Every candidate walks in to an interview with some level of excitement and expectation. Many prepare well in advance, researching as much information as possible on the company, the role and its benefits, the management and sometimes the interview panel.
Most of the times such good preparation pays off. At other times, candidates leave the interview with mixed feelings, wondering if they over prepared or did not impress the interviewers at all.
Before you feel dismayed, just know that some interviewers may not ask all questions advised by recruiters or in the internet.
Every organisation will have its own unique way of ensuring they pick the best, but such process should be world class, not mediocre as you describe.
It is important to read the mood on the room when you walk into the interview.
You should feel welcome, good vibes and right energy, and if unlucky you are likely to meet stern faces looking bored with ‘let’s get on with it’ attitude written over their faces.
If you find the latter run and do not look back. It is a sign of a negative energy that reflects the culture of the organisation.
It is also easy to make a quick assessment of how you interviewed from the body language of the interviewers, giving you a good idea on what kind of feedback to eventually expect.
If the panel is engaged throughout, listening keenly to your answers and politely asking follow up questions, it is a good sign that you may progress to the next level.
If they show less interest and deliberately run out of questions, this is not a good sign and you are likely to receive a regret.

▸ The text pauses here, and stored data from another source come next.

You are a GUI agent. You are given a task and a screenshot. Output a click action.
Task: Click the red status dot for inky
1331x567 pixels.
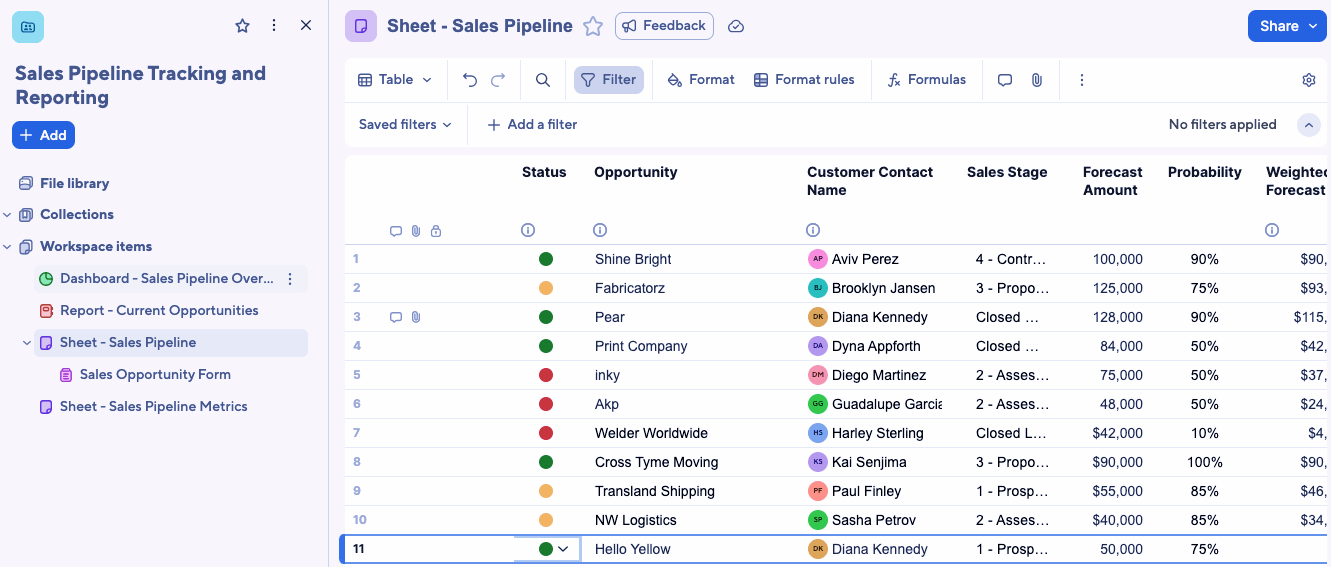546,375
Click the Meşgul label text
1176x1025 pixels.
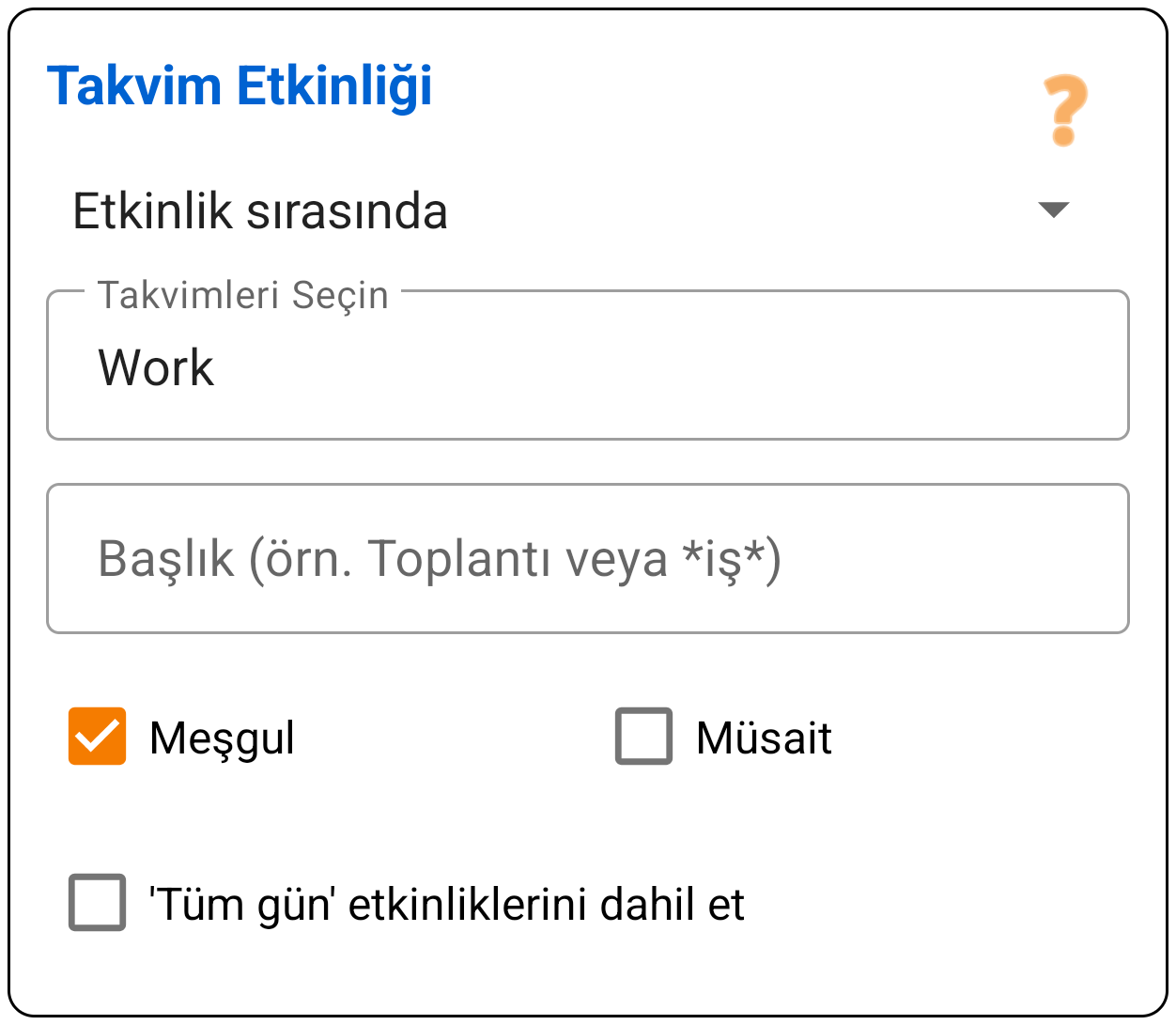point(223,738)
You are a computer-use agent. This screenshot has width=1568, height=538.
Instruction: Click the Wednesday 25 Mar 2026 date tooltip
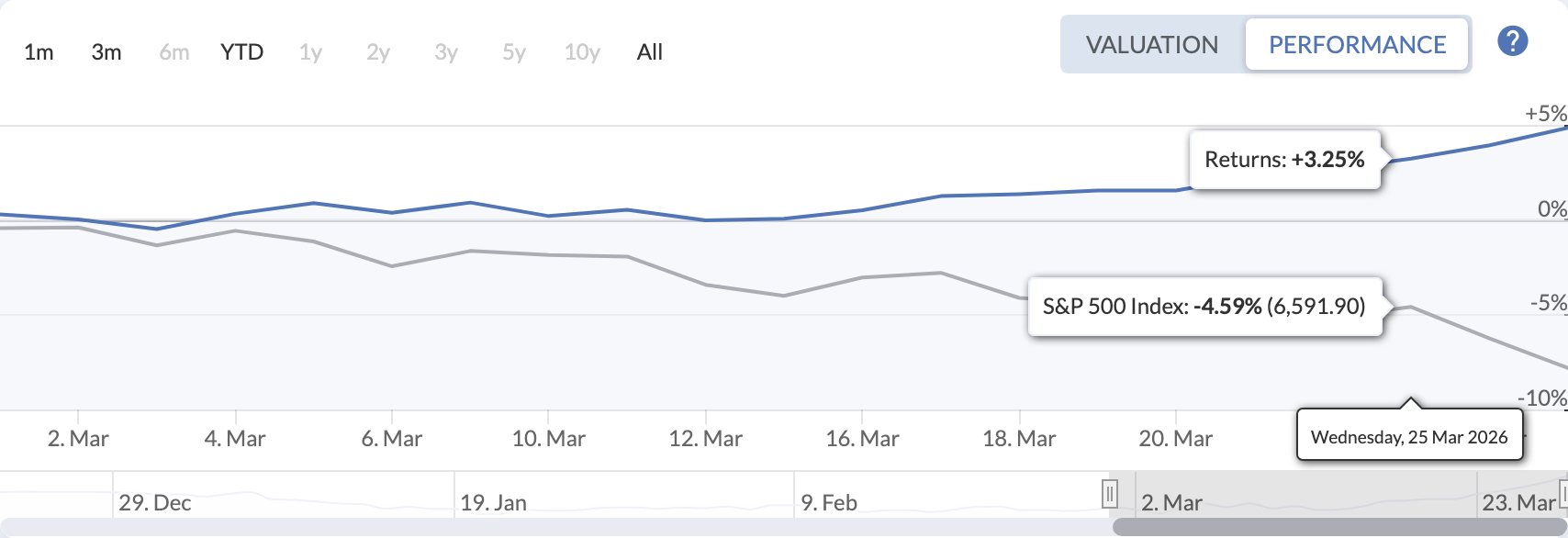pos(1409,437)
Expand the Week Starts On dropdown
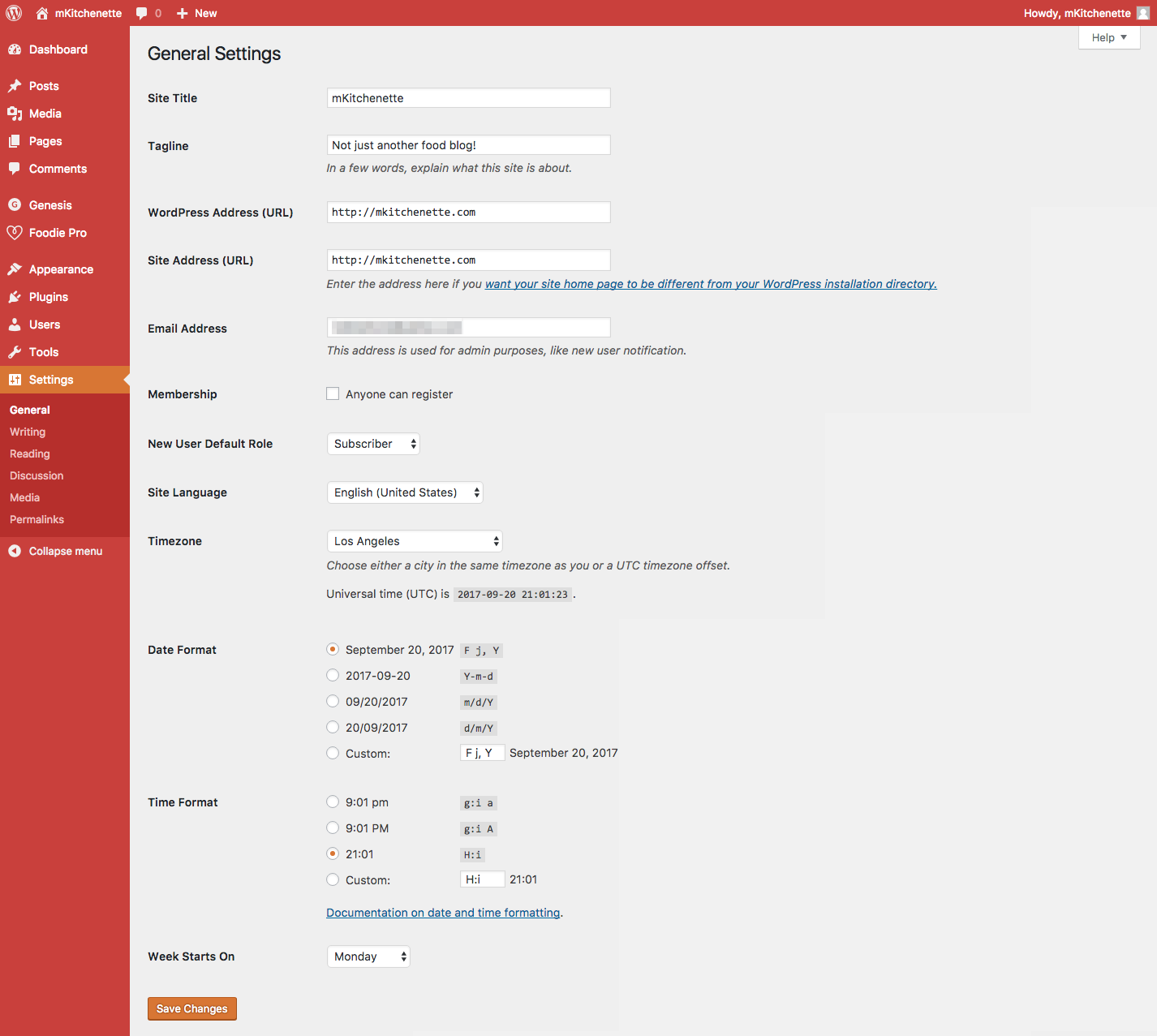The height and width of the screenshot is (1036, 1157). [368, 956]
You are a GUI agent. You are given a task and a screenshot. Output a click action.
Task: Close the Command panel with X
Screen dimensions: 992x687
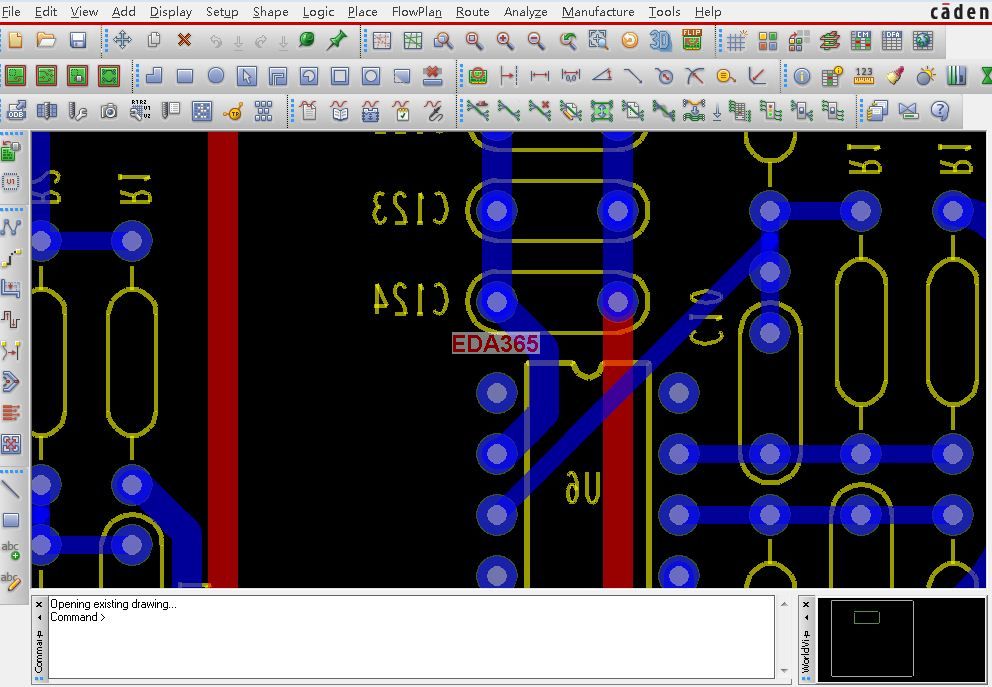pyautogui.click(x=39, y=605)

The process you describe falls in this category and since you too felt the disconnect, do not get your hopes high.
I feel compelled though to speak to interviewers and remind them of the importance of making the right impression with all candidates.
First because these are not only potential employees but also customers and it is important for them to feel some connection to the company and what it stands for.
I have seen interview panels that lose interest in other candidates because a previous one impressed them most, and just need to observe a formality by speaking to all scheduled candidates.
This is the most serious injustice a panel can do to a candidate, and the company does not only risk losing a good candidate but also a potential customer.